Hi! I think you're misunderstanding what that TorBrowser option actually does -- it's not something that could coherently be added to Firefox.
That "content alignment" config option isn't a standalone feature -- it a *piece of a broader anti-fingerprinting feature* that's specific to TorBrowser, which they call "letterboxing". Basically, TorBrowser constrains the web content rendering area to be some "standard" size that's typically **smaller than your browser window**. This necessarily means you end up with some unused dead-space in your browser window, and so TorBrowser gives you this Content Alignment option to let you decide whether you want all that dead space at the end vs. evenly-spaced.
There's a blurb in the settings in TorBrowser to explain it a bit, which I think was just-off-the-top-of-the-scrolled-area in your screenshot -- that explanation says:
> Content alignment > Tor Browser's Letterboxing feature restricts websites to display at specific sizes, making it harder to single out users on the basis of their window or screen size. Learn more > Choose where you want to align the website’s content.

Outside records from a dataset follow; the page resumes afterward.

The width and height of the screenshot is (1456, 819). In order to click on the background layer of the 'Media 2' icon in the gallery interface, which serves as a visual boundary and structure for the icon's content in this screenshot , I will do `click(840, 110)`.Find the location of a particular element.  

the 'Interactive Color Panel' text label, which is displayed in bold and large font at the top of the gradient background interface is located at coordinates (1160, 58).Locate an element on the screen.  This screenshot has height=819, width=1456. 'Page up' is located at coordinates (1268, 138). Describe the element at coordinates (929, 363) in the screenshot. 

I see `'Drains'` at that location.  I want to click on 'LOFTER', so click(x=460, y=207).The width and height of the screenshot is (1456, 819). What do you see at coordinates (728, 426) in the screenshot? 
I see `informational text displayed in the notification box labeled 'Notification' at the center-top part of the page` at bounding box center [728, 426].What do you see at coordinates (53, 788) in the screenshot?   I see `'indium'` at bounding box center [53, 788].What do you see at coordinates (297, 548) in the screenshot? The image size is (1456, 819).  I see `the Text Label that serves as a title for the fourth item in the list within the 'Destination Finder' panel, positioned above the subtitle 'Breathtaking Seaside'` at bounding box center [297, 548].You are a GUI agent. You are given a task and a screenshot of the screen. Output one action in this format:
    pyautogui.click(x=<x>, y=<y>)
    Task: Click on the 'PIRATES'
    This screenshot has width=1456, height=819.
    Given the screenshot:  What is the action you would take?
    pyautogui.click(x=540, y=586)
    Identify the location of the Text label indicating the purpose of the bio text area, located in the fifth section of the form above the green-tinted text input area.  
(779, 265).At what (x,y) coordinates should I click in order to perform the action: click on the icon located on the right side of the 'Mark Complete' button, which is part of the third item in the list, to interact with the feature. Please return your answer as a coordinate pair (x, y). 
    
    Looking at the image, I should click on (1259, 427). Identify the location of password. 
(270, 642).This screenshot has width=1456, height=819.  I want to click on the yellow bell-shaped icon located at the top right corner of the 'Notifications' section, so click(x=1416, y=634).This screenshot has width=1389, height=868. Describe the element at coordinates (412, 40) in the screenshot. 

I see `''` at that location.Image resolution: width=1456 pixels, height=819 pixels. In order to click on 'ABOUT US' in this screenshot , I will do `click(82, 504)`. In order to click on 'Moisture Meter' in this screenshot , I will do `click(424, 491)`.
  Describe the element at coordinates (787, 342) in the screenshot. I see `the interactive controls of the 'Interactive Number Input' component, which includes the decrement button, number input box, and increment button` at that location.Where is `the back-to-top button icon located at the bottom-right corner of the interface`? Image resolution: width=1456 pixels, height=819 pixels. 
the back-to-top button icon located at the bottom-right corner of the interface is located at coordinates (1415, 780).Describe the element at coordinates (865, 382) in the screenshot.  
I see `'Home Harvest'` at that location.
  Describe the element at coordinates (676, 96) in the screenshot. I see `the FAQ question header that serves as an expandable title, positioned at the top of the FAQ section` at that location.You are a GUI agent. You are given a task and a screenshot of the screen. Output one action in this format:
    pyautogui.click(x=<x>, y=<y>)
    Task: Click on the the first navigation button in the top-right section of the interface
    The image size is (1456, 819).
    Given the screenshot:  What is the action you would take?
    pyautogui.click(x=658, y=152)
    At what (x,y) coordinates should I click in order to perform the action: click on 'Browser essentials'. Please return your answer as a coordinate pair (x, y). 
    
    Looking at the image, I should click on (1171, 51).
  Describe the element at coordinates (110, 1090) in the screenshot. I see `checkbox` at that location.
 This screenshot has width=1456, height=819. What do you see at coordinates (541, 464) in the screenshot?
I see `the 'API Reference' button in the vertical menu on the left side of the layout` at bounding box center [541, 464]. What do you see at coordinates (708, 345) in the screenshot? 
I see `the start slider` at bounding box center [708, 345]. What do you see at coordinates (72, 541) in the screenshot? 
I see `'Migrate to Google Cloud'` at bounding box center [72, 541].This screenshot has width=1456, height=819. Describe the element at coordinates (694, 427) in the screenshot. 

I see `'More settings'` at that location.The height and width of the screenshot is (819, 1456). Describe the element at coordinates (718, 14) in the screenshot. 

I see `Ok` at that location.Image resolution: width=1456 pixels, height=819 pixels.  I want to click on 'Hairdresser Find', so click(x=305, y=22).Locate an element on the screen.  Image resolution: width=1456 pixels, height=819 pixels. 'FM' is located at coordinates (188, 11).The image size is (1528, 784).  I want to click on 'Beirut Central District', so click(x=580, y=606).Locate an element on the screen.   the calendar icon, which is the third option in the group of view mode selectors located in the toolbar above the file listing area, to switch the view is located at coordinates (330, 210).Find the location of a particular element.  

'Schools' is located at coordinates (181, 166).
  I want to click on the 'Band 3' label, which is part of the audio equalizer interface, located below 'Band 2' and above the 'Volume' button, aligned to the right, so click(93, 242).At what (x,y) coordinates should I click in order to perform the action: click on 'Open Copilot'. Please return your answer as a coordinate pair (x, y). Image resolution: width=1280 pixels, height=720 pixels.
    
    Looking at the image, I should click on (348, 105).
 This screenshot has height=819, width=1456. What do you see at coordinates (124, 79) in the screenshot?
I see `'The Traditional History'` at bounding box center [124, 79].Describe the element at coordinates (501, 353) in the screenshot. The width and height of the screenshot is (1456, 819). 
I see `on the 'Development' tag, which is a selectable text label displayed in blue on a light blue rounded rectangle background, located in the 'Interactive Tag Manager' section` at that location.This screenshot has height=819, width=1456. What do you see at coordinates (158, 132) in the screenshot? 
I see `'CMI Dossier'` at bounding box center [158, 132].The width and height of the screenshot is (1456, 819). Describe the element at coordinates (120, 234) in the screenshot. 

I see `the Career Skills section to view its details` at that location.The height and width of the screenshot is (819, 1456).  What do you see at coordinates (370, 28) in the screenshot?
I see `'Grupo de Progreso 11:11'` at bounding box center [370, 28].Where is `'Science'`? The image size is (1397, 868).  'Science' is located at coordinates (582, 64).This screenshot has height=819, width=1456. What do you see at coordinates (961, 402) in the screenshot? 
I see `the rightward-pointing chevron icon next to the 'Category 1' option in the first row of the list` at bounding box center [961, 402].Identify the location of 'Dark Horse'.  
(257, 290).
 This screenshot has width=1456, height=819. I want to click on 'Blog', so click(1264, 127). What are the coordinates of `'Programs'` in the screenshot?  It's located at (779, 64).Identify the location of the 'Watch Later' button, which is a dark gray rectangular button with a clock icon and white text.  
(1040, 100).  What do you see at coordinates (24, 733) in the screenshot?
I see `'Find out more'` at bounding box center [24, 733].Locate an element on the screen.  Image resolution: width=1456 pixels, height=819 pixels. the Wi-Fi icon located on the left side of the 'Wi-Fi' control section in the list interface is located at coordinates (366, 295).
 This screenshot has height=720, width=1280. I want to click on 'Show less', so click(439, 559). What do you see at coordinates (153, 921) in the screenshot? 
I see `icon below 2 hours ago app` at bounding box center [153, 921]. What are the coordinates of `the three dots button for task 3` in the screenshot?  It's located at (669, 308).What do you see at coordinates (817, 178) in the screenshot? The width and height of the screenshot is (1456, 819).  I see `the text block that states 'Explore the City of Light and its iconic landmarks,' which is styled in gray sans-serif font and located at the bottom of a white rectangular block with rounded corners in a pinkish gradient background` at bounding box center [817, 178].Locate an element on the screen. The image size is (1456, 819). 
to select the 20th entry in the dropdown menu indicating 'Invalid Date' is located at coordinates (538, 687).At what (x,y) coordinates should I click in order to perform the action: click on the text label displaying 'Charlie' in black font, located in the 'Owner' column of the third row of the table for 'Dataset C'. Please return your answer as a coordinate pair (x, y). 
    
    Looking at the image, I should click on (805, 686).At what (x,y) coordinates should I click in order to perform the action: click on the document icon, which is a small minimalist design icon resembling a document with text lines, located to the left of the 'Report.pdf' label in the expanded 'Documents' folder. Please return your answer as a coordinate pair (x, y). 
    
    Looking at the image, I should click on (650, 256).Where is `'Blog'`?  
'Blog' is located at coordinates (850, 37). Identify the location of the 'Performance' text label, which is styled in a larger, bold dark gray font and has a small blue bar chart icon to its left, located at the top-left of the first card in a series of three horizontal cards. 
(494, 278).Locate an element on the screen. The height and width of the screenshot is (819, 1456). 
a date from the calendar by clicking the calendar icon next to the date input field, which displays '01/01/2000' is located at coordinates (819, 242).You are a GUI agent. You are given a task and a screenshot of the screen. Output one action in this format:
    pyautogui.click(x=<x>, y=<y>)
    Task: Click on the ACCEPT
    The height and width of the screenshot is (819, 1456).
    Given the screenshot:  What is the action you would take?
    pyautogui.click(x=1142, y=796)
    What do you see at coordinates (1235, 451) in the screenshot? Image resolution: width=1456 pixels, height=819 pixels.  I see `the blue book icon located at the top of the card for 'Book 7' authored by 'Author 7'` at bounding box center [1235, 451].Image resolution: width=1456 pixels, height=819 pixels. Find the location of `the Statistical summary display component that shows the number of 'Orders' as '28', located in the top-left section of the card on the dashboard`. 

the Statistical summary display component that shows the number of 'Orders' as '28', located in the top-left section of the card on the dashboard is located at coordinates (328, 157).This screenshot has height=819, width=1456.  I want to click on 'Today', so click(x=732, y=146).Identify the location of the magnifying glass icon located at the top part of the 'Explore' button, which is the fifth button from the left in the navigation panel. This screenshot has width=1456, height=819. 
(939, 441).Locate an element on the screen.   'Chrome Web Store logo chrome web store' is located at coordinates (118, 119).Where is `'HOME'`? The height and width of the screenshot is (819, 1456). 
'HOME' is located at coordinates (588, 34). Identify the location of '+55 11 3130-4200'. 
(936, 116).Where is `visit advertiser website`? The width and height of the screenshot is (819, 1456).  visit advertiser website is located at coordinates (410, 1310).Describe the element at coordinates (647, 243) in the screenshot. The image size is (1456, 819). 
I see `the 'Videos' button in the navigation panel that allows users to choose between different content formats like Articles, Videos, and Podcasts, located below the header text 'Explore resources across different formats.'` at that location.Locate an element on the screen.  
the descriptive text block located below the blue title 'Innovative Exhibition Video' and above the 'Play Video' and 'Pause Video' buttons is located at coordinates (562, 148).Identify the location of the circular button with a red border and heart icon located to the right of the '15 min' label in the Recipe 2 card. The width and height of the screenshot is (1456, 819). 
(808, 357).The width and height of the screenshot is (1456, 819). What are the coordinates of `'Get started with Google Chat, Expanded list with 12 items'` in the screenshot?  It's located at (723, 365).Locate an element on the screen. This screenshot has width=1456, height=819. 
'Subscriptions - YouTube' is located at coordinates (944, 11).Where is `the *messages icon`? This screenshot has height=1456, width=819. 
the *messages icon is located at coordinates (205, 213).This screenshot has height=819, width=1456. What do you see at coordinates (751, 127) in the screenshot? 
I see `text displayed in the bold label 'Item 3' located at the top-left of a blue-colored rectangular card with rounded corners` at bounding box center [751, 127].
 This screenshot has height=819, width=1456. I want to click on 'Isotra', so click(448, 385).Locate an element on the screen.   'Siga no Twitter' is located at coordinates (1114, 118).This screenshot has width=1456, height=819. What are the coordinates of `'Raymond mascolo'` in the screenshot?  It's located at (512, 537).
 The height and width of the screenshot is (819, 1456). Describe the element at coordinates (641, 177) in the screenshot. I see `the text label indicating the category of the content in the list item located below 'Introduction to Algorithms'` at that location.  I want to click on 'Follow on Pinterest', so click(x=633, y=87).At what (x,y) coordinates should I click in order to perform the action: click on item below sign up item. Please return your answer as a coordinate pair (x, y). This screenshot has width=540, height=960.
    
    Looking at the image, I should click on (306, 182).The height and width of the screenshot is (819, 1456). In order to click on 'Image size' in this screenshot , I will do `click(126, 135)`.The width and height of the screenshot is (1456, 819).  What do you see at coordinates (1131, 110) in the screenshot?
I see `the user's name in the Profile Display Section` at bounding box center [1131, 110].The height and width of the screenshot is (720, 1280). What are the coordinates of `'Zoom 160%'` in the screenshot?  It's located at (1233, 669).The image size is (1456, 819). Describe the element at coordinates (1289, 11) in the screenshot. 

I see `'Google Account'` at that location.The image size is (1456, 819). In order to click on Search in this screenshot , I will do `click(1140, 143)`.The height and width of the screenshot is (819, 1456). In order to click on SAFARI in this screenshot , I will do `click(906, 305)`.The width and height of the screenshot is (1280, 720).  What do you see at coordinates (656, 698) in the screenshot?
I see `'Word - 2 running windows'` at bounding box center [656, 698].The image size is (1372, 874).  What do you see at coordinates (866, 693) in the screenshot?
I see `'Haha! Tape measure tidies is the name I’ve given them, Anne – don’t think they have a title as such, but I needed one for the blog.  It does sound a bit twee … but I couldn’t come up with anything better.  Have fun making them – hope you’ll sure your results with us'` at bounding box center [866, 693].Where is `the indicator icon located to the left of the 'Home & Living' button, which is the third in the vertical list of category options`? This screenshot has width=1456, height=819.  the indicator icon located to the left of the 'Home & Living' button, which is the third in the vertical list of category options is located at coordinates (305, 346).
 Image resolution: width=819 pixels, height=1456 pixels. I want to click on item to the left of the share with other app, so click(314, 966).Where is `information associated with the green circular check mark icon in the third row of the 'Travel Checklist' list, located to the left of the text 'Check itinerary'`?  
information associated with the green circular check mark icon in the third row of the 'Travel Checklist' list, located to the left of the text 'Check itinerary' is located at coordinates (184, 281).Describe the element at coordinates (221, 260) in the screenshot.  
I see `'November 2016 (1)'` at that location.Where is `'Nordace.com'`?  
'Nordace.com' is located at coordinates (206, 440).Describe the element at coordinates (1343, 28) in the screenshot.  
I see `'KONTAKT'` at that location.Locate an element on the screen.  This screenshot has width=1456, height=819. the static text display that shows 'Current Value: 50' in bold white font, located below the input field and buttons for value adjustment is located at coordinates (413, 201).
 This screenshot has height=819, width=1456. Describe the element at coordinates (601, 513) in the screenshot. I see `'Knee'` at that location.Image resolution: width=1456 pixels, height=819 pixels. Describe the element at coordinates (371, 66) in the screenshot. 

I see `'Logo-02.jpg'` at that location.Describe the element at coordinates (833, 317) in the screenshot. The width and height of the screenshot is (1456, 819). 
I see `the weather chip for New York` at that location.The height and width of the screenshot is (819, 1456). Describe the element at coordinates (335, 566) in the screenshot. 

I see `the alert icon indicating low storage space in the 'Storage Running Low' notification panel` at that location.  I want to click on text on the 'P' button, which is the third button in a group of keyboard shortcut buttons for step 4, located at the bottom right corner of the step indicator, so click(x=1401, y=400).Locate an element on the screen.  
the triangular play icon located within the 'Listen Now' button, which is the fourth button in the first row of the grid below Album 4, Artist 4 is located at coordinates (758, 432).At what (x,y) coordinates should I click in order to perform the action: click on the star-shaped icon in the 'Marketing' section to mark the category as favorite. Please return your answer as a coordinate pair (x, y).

Firefox doesn't do this letterboxing thing, because we aim for a different place on the usability-vs.-fingerprintability spectrum. So Firefox doesn't have any such dead-space for content to be aligned into.
To illustrate Tor's feature a bit, here's how an extremely-plain website looks in TorBrowser with "content alignment: top" vs. "content-alignment: middle".
Top:
Middle (notice that now there's a strip of purple dead-space between the URL bar and the white web-content-rendering-area)
The purplish/bluish area around the side here is the "dead space" that I'm talking about, which TorBrowser is taking away from the web content rendering area (and then letting you choose whether to put the web content area top vs. center aligned in that dead space).
In Firefox, there's no such dead space; we just fill the browser window, and there's nothing to align.